*Problem requirements*:
Rewrite the entries below with every "Instruction" changed to "Step" and nothing else altered, and omit the pictures from your version.

*Part of a data file*:
————————

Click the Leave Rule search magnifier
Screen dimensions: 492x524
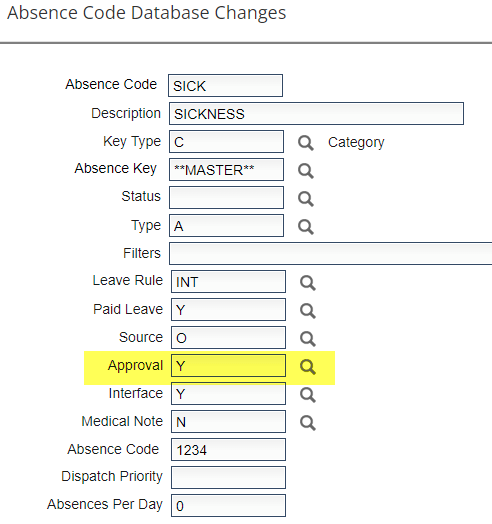pos(308,283)
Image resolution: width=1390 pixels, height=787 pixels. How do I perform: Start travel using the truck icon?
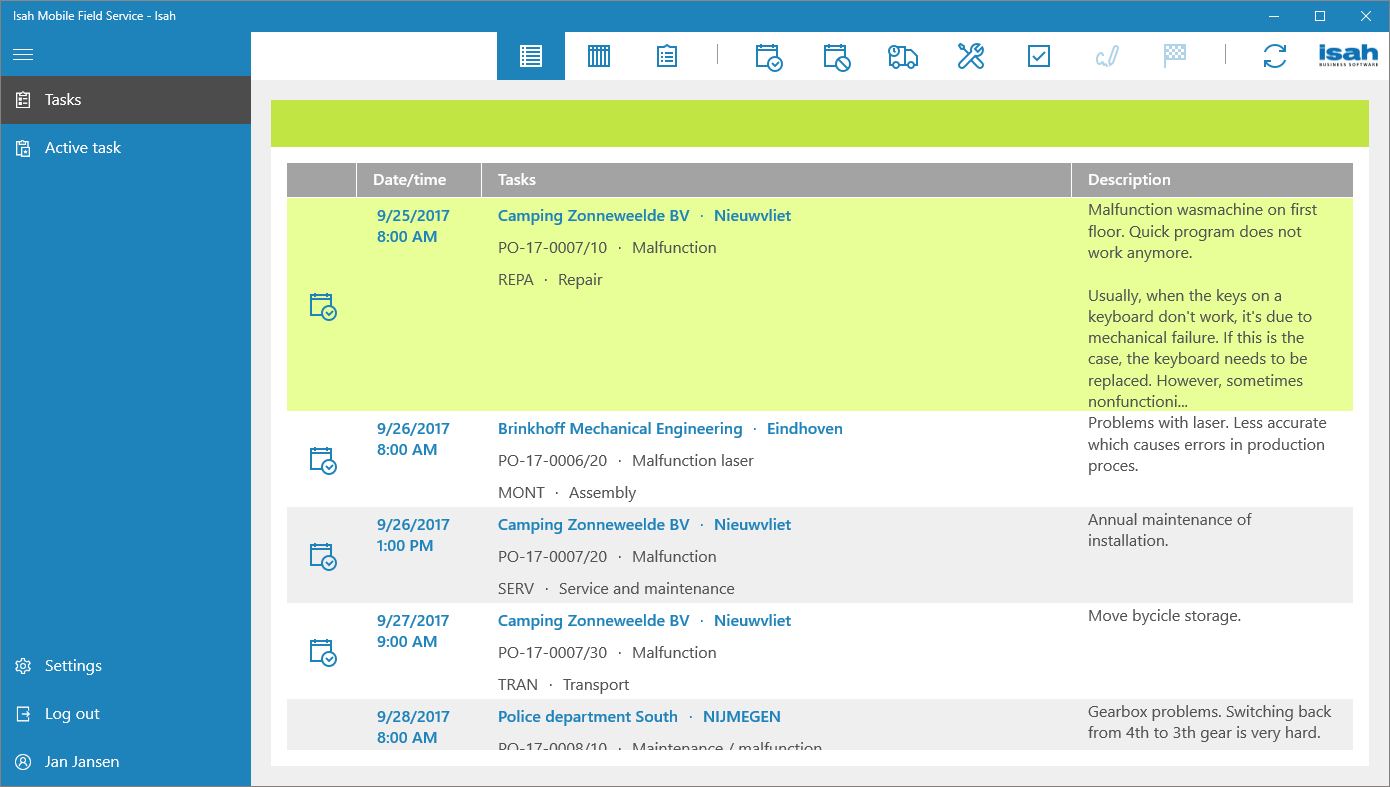point(903,56)
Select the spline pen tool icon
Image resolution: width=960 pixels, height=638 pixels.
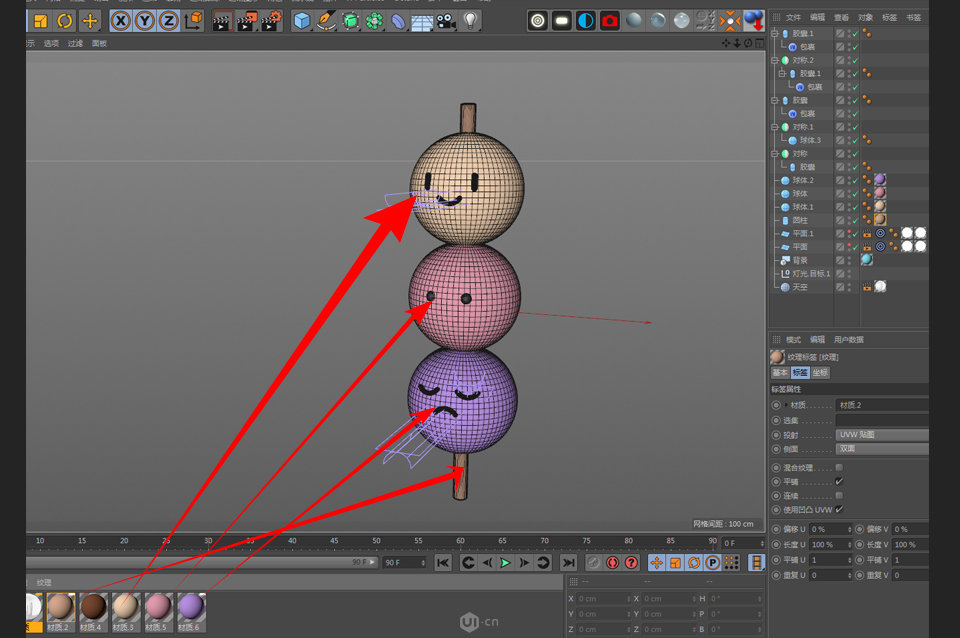326,21
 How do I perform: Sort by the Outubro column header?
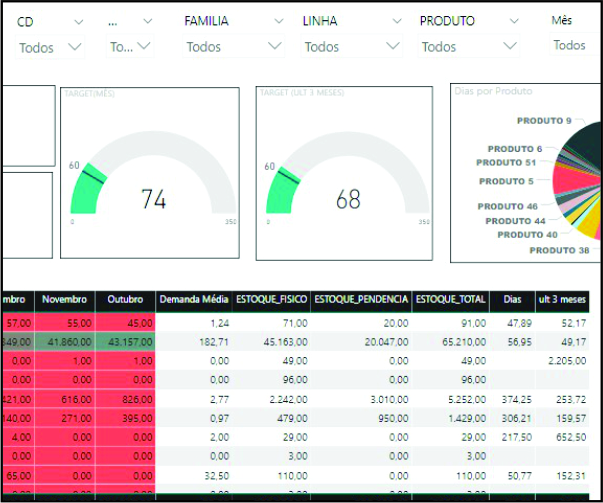click(x=125, y=299)
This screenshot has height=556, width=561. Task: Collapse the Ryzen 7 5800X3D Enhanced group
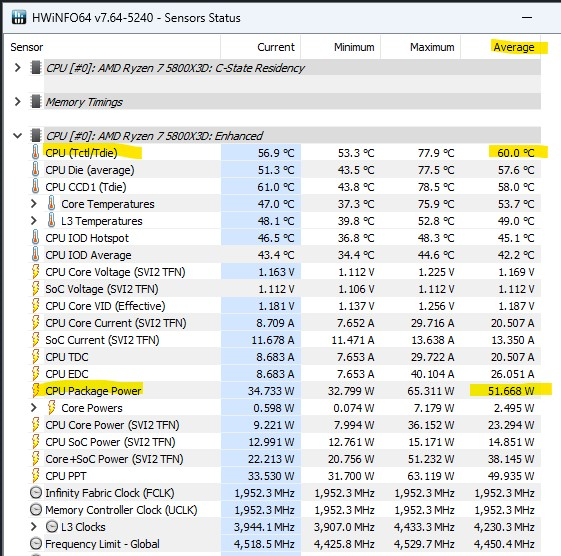(x=17, y=136)
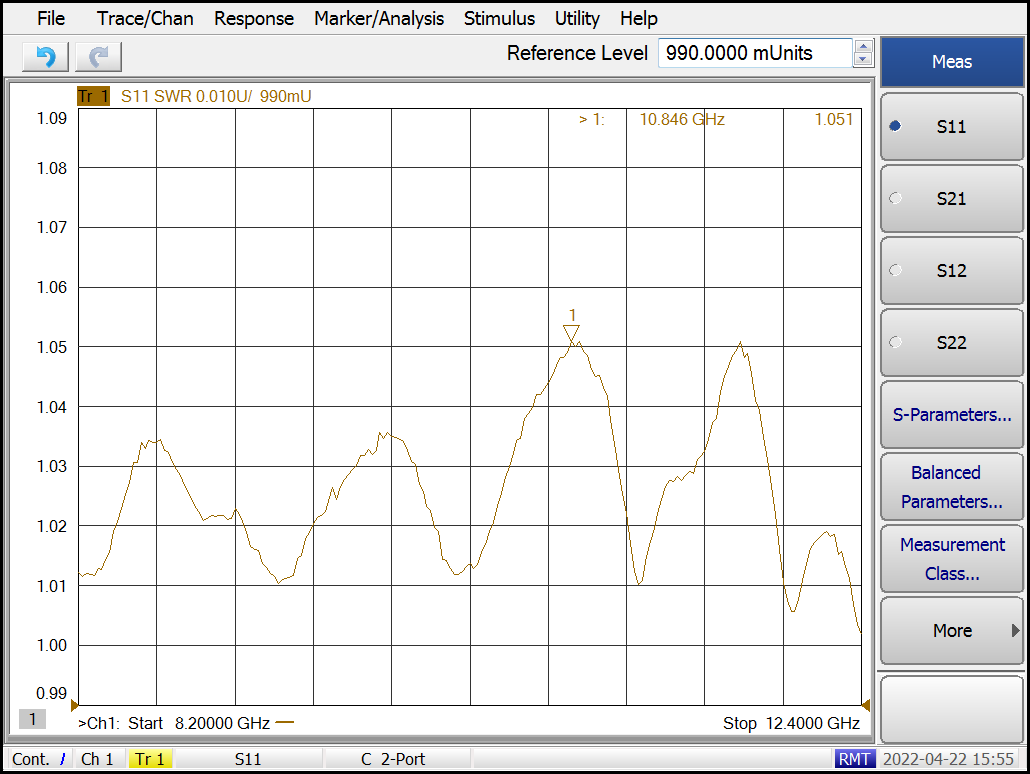1030x774 pixels.
Task: Open the S-Parameters... dialog
Action: [x=951, y=415]
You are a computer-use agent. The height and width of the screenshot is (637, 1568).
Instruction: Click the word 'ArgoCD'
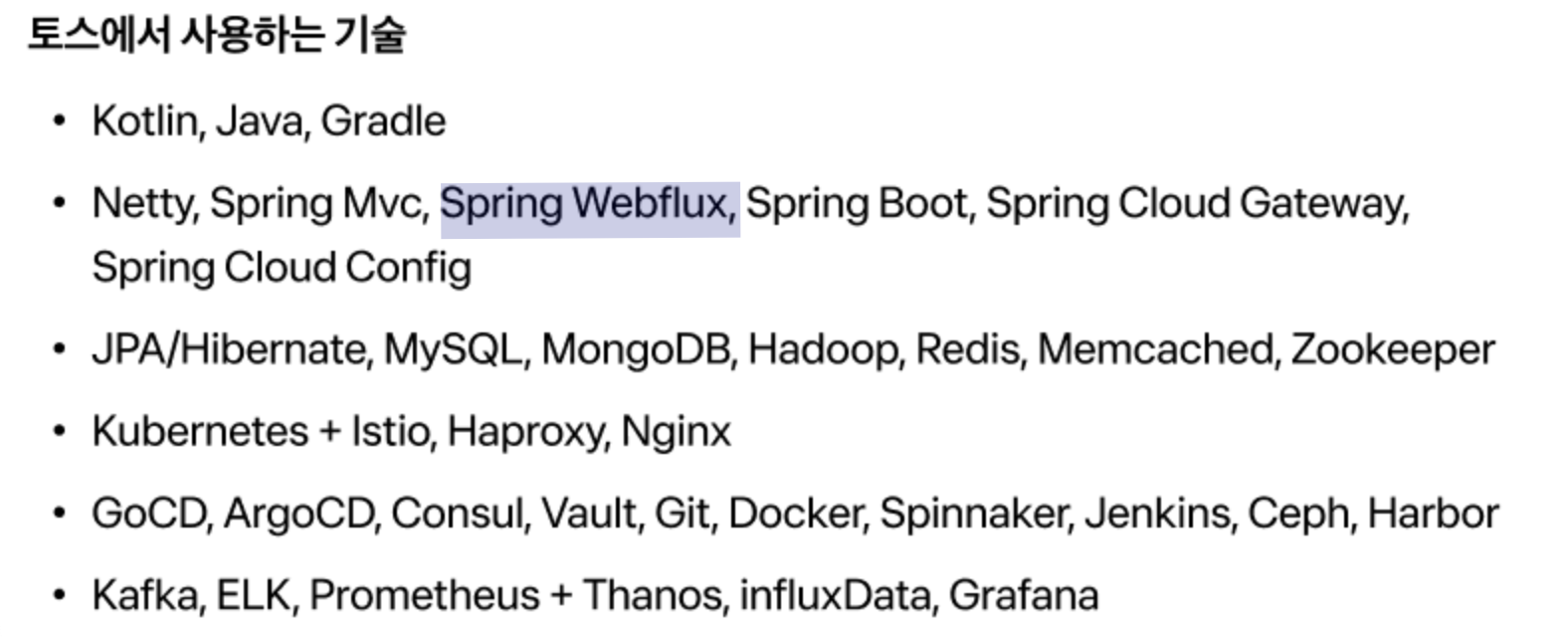[299, 514]
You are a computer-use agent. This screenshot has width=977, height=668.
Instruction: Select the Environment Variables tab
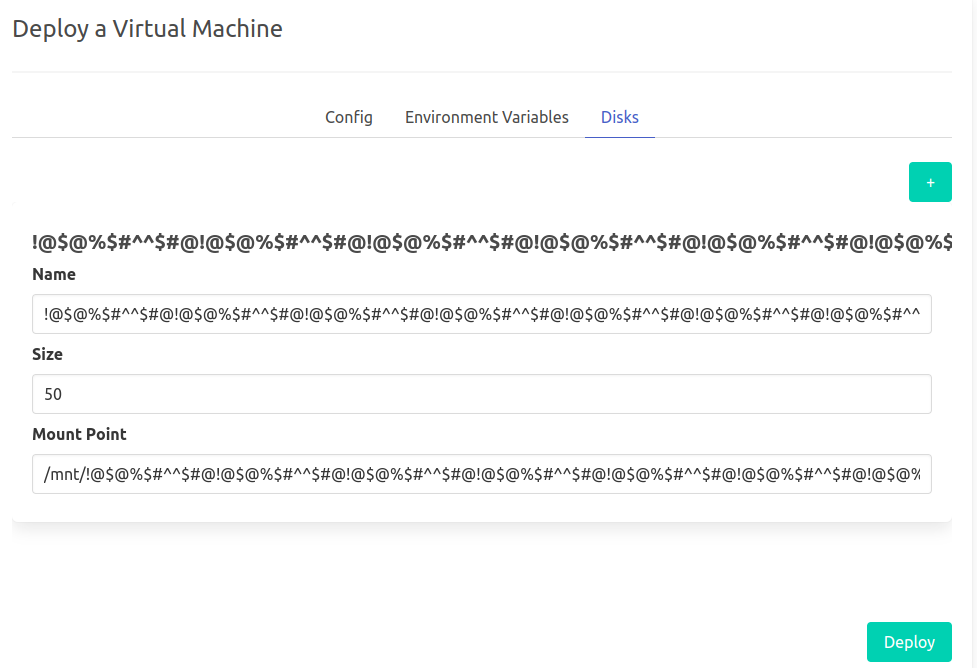pos(486,117)
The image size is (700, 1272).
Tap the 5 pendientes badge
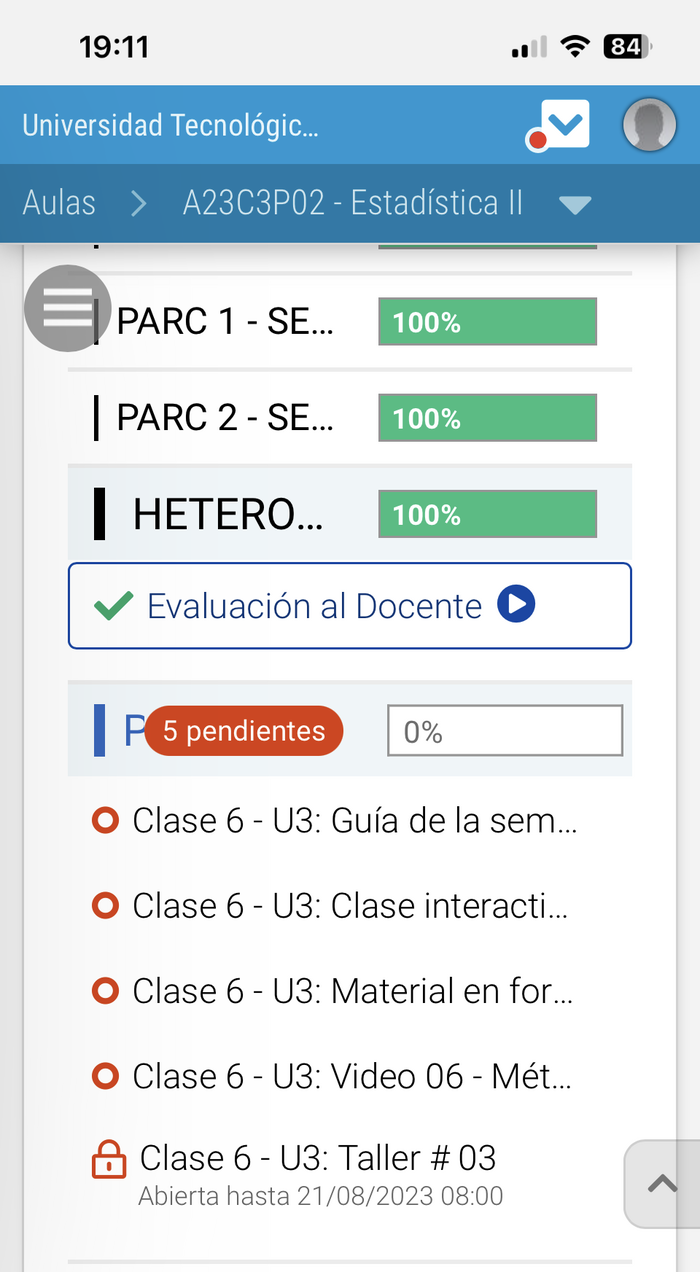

————————

*Solution for this problem*:
Click the Leave Rule search magnifier
Screen dimensions: 492x524
pos(308,283)
Image resolution: width=1390 pixels, height=787 pixels. How do I perform: Start travel using the truck icon?
point(903,56)
Select the spline pen tool icon
Image resolution: width=960 pixels, height=638 pixels.
326,21
 How do I perform: Sort by the Outubro column header?
click(x=125, y=299)
This screenshot has height=556, width=561. Task: Collapse the Ryzen 7 5800X3D Enhanced group
(x=17, y=136)
1030x774 pixels.
Task: Open the S-Parameters... dialog
Action: [x=951, y=415]
You are a computer-use agent. The height and width of the screenshot is (637, 1568).
Step: Click the word 'ArgoCD'
[299, 514]
You are a computer-use agent. This screenshot has width=977, height=668.
Step: Select the Environment Variables tab
pos(486,117)
The image size is (700, 1272).
Tap the 5 pendientes badge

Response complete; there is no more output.